Geographically, 68% of residents in the mostly white north suburbs have been vaccinated, compared to about 46% of those in mostly Black south suburbs. Not even 20% of Ford Heights residents have gotten a shot.
“We will be relentless in bringing opportunities for vaccination to those communities, while working hand-in-hand with partners who are trusted messengers to talk about how COVID-19 vaccines are safe and effective,” Joshi said.
The importance of that effort grows by the day as the more infectious Delta variant of the coronavirus gains traction in less vaccinated communities.

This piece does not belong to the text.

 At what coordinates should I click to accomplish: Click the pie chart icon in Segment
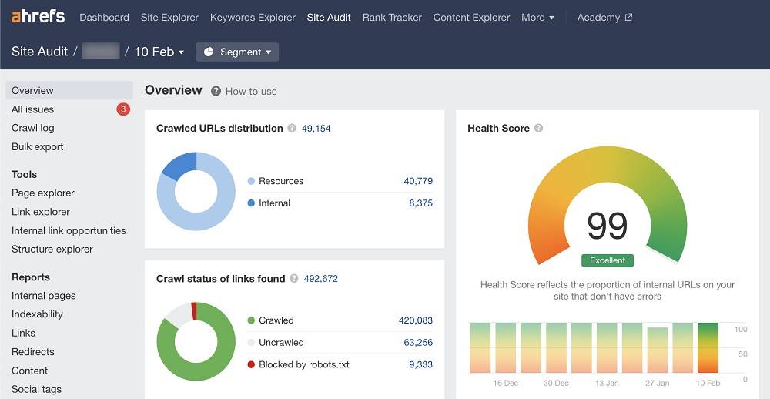pos(209,52)
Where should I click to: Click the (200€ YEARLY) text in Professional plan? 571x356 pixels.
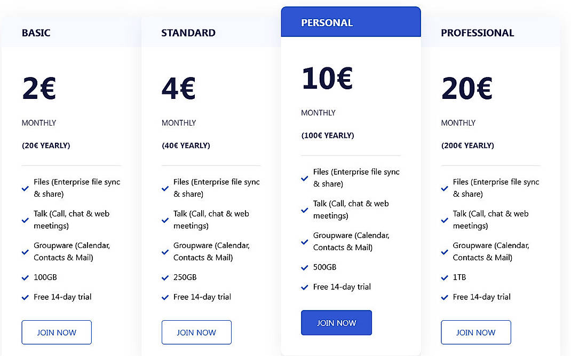click(467, 145)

It’s not clear just how prevalent it is near Chicago yet, but small samples have shown cases doubling every one or two weeks, officials said.
“If your community is below 50% on vaccination rates, you’re going to have a greater chance of having the Delta variant come to your community,” Rocha said.
Statewide, 288 Delta cases have been confirmed, but only a small fraction of positive cases are analyzed to determine if they’re dangerous variants.
Experts say an uptick in cases in less vaccinated areas — especially downstate — is one reason Illinois’ case positivity rate has tripled over the past three weeks to 1.9%, which is still very low compared to the worst days of the pandemic.
But infection rates are increasing across the board. Chicago’s positivity rate has doubled this month to 1.2%, while the state reported 861 new COVID-19 cases Thursday — the most in a day since late May.
“Illinois is not having an enormous surge by any means,” Chicago Public Health Commissioner Dr. Allison Arwady said. “But when you start to get up there, the risk does go from kind of a moderate to a higher risk for people who are unvaccinated.”